There are many ways to pay down your credit card debt. Over the course of the next few weeks, I am going to share the different methods espoused by the various financial experts out there. Today, I’ll explore the system that helped reduce my account balance to zero: Dave Ramsey’s Debt Snowball.
Write Down All of Your Debt List out your amount of outstanding debt. List it all out. Write it all down. Your student loans, your car loan, credit card debt, the money you owe your parents or your family, your mortgage. Everything should be listed. Don’t leave a single debt off your list.
Start Paying Down Debt As you begin paying down your debt, it is important that you are current in all of your payments and that you continue to make all the necessary minimum payments. Now, list out your debts from lowest outstanding amount to highest outstanding amount owed. It’s almost counter-intuitive, but you are going to start with the lowest amount owed first. Disregard interest rates. Disregard rationale for a moment. Throw all your extra money that you have at the lowest bill. Keep knocking it down, little-by-little. In no time, that debt will be eliminated. Next, take all the money that you had used to pay off the lowest amount and apply it to whatever bill is the next lowest amount. As you knock off your debt, you keep applying higher and higher sums of money to your debt. Effectively causing what Dave Ramsey has called a “debt snowball.”

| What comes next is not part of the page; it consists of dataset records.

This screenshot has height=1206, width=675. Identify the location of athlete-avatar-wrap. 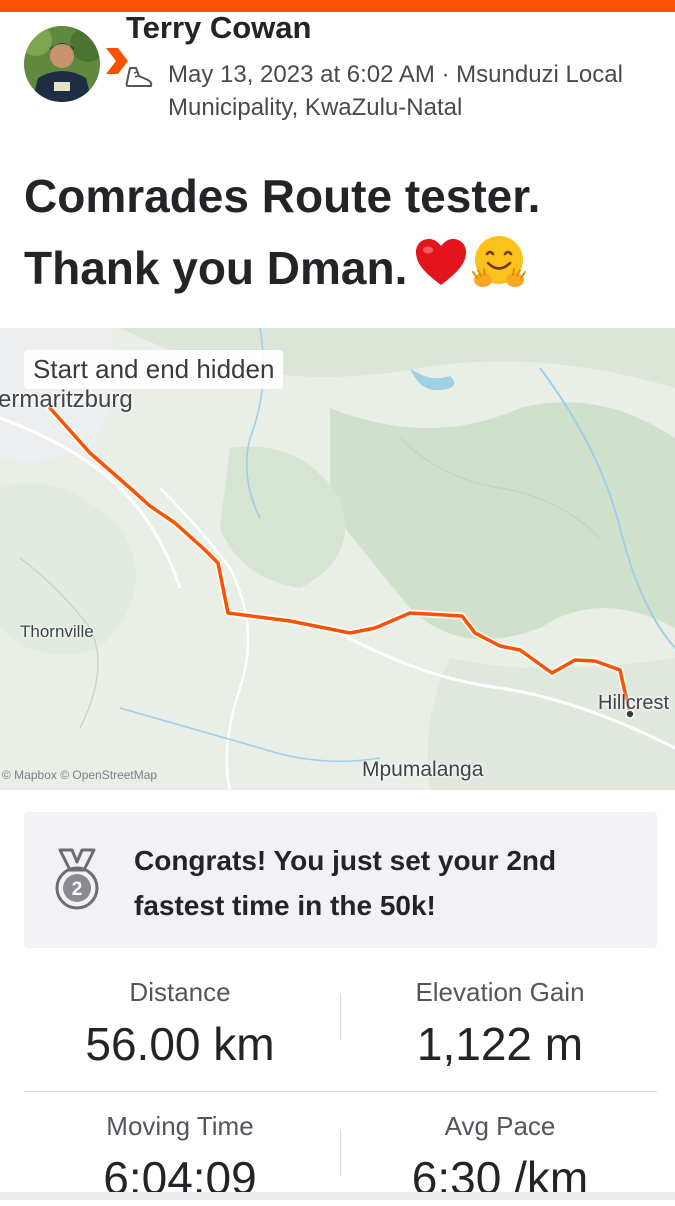
(76, 65).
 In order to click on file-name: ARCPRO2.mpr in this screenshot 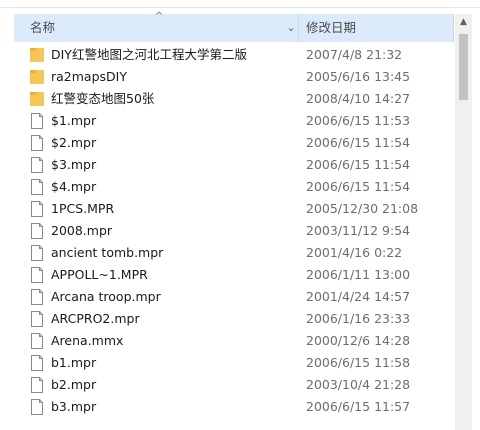, I will do `click(96, 318)`.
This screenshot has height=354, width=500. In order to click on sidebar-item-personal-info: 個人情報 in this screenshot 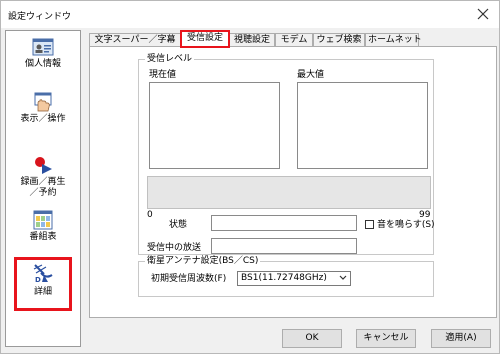, I will do `click(43, 61)`.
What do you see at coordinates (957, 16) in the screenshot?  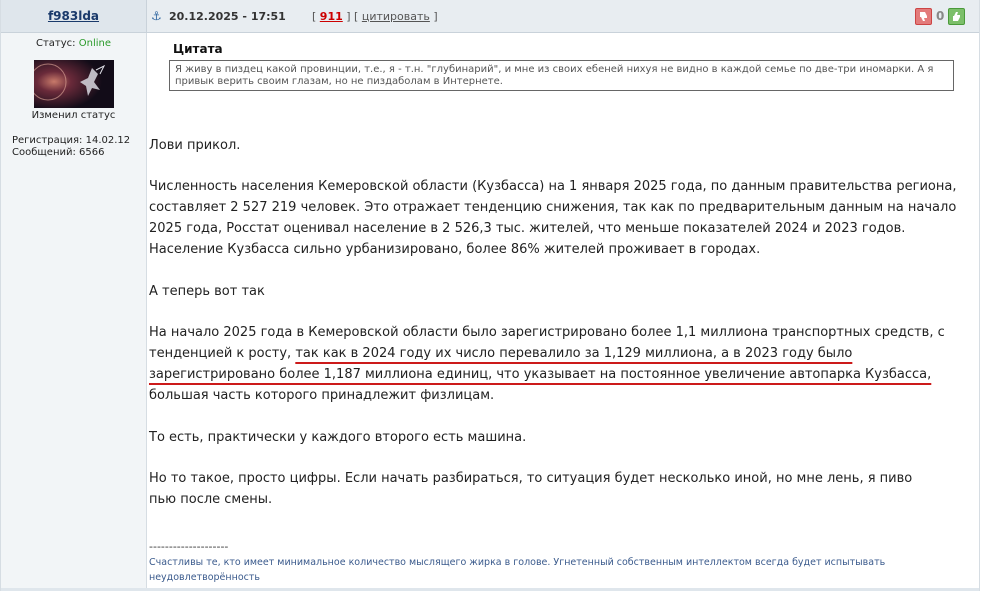 I see `thumbs-up-icon` at bounding box center [957, 16].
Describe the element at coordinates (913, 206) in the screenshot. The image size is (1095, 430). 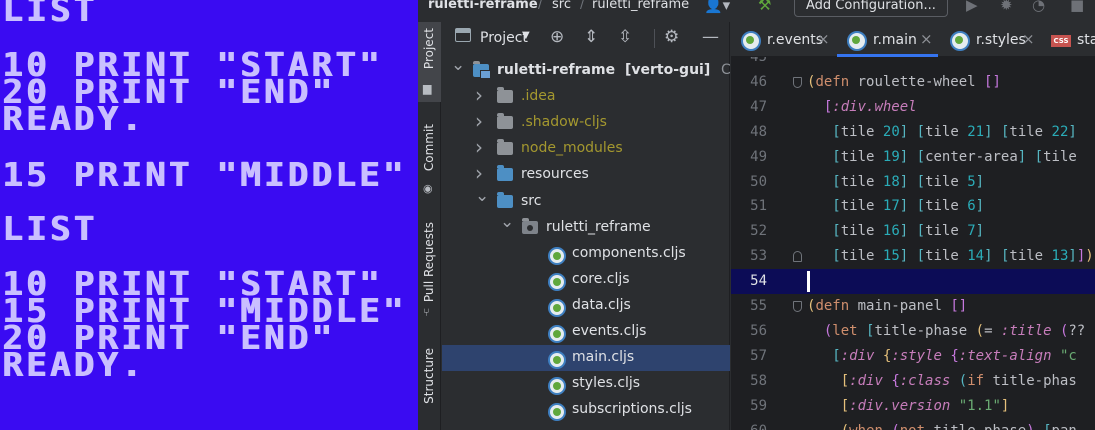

For those of you who have outstanding debt owed to various sources, this approach may be helpful in that it provides the emotional satisfaction of eliminating individual debts more quickly. But, if you can’t justify paying off a $200 debt to your mom with no interest before you attack your $9,000 credit card debt at 15% APR, then this approach may not be the best approach for you. I’ll get to other theories on the best way to eliminate/reduce debt in the upcoming weeks.
The Debt Snowball belongs to Dave Ramsey, a syndicated radio host and the author of many books, including the Total Money Makeover. If you are interested in a learning more about Dave’s appraoch to getting out of debt and getting your financial life in order, I recommend you read his book.